19. Zusammensetzung nach einem der vorhergehenden Ansprüche, dadurch gekennzeichnet, daß sie ein oder mehrere Helferlipide, ausgewählt aus der Gruppe Phosphatidylethanolamine, Phosphatidylglycerine und Diacylglycerine, enthält.

20. Zusammensetzung nach Anspruch 19, dadurch gekennzeichnet, daß sie als Helferlipid Dioleylphosphatidylethanolamin (DOPE) enthält.

21. Zusammensetzung nach Anspruch 19, dadurch gekennzeichnet, daß sie als Helferlipid Oleoyl palmitoylphosphatidylethanolamin (POPE) enthält.

22. Zusammensetzung nach Anspruch 19, dadurch gekennzeichnet, daß sie als Helferlipid 1-Mono oleoyl-rac-glycerin (MOG) enthält.
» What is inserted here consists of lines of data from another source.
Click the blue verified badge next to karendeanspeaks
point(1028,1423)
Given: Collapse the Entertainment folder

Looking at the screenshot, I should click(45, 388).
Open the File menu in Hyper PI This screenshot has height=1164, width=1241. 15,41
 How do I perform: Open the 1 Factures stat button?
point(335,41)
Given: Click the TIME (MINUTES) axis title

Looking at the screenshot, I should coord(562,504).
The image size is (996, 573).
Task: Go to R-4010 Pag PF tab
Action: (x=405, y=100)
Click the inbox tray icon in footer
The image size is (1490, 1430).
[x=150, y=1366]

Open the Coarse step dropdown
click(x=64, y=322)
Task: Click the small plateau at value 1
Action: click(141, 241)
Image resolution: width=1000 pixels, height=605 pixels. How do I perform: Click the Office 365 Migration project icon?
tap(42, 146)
23. Zusammensetzung nach Anspruch 19, dadurch gekennzeichnet, daß sie als Helferlipid 1.2-di- Oleoyl-rac-glycerin (DOG) enthält.

24. Zusammensetzung nach Anspruch 19, dadurch gekennzeichnet, daß sie als Helferlipid Eiphosphatidylcholin (EPC) enthält.

25. Zusammensetzung nach Anspruch 19, dadurch gekennzeichnet, daß sie als Helferlipid Eiphosphatidylethanolamin (EPE) enthält.

26. Pharmazeutische Zubereitung, enthaltend als wirksame Komponente eine Zusammensetzung nach einem der Ansprüche 1 bis 25.

27. Verfahren zur Transfektion höherer eukaryotischer Zellen, dadurch gekennzeichnet, daß man die Zellen mit einer Zusammensetzung nach einem der Ansprüche 1 bis 25 in Berührung bringt.

28. Anwendung des Verfahrens nach Anspruch 27 auf Säugetierzellen in vitro oder ex vivo.